Located on Shelden Street in Houghton's downtown, Keweenaw quickly became financially successful. In the first year after opening, the brewery brewed 400 barrels of beer and took over a storefront next door. In the following year, they brewed 1,100 barrels, and within three years of opening, they added a deck with parking options and were producing 2,000 barrels.

In 2007, the brewpub expanded its production capabilities by purchasing a warehouse in South Range, Michigan, located just to the south of Houghton, and installing brewing and canning equipment within it. (Note: Sources report different areas for the warehouse. Historian Russell Magnaghi gave 12000 sqft in a 2015 book, while Second Wave Media put it at 16000 sqft in 2014.) They began canning their beer that same year, putting Keweenaw in the vanguard of widespread canning of craft beer in the United States.

By 2013, all of the taproom's employees were students at nearby Michigan Technological University, and the brewery's existence was used as a selling point in attracting employees to the college. Keweenaw canned their one thousandth batch of beer in March 2018, and in the same year the brewing company signed a deal with Comerica Park, the stadium that hosts baseball's Detroit Tigers, to distribute their beer. During the COVID-19 pandemic in 2020, Keweenaw Brewing Company was awarded $15,000 from the Pure Michigan Small Business Relief Initiative.

In 2024, Keweenaw celebrated their twentieth year in business. Boissevain retired and sold his share of the business to his partner Grey, who in turn brought on his son and son-in-law as co-owners.

=== Production ===
In 2016, Keweenaw sold 9,801 barrels of beer within Michigan. This increased to 10,469 barrels in 2017, and 11,349 barrels in 2018, a total that made it the ninth-largest brewer in the state and the largest craft brewer in the Upper Peninsula. Keweeenaw's sales plateaued after 2018, with the brewery producing about 11,800 barrels in 2021 and 11,353 in 2023. As of 2026, about two-thirds of the brewery's sales came from its home region of the Upper Peninsula.

By 2014, the brewery's beer could be found in all of Michigan, northern Wisconsin, and in Minneapolis. This remained the case through 2026, when the brewery's owners remarked that the limitation was a deliberate decision to keep the operation "quaint," but added that they were now trying to expand on Duluth, Minnesota, and southern Wisconsin.

== Location ==
As of 2019, the interior space at Keweenaw's Houghton brewpub measured 3400 sqft and contained two bars and a fireplace. The exterior deck looks out over the Keweenaw Waterway, which separates Houghton from the city of Hancock and the rest of Copper Island. The deck was remodeled in 2023 after a connected parking garage was demolished.

== Recognition and beer ==
In 2015, U.S. News & World Report named Keweenaw as one of the best breweries in the Midwestern United States.

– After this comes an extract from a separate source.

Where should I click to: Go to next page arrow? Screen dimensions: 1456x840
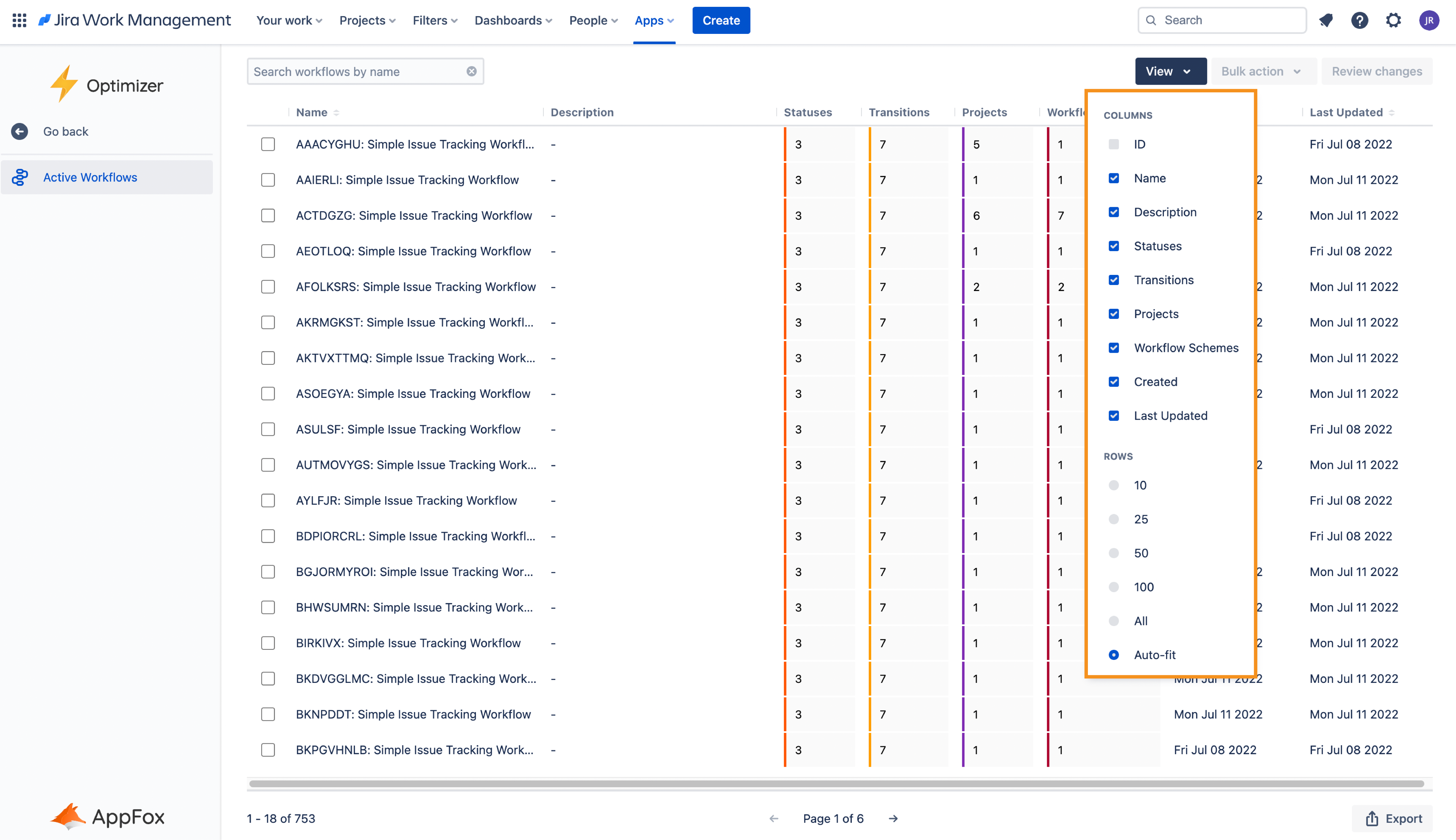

Other craft brewers in the region, such as the founders of Blackrocks Brewery in nearby Marquette, have credited Keweenaw's early work and success with (in their words) "really clear[ing] a lot of brush for the breweries to come afterwards."

As of 2026, the most popular beer sold by the Keweenaw Brewing Company is Widow Maker Black Ale, whose name stems from a dangerous one-person drill once used in service of the region's extensive copper mining. They started canning the beer in 2009. In 2023, Tasting Table ranked it as one of the best Michigan-brewed beers. Keweenaw's other so-called "core" beers include Pick Axe Blonde and Red Jacket Amber; as of 2026, Pick Axe was the company's biggest local seller.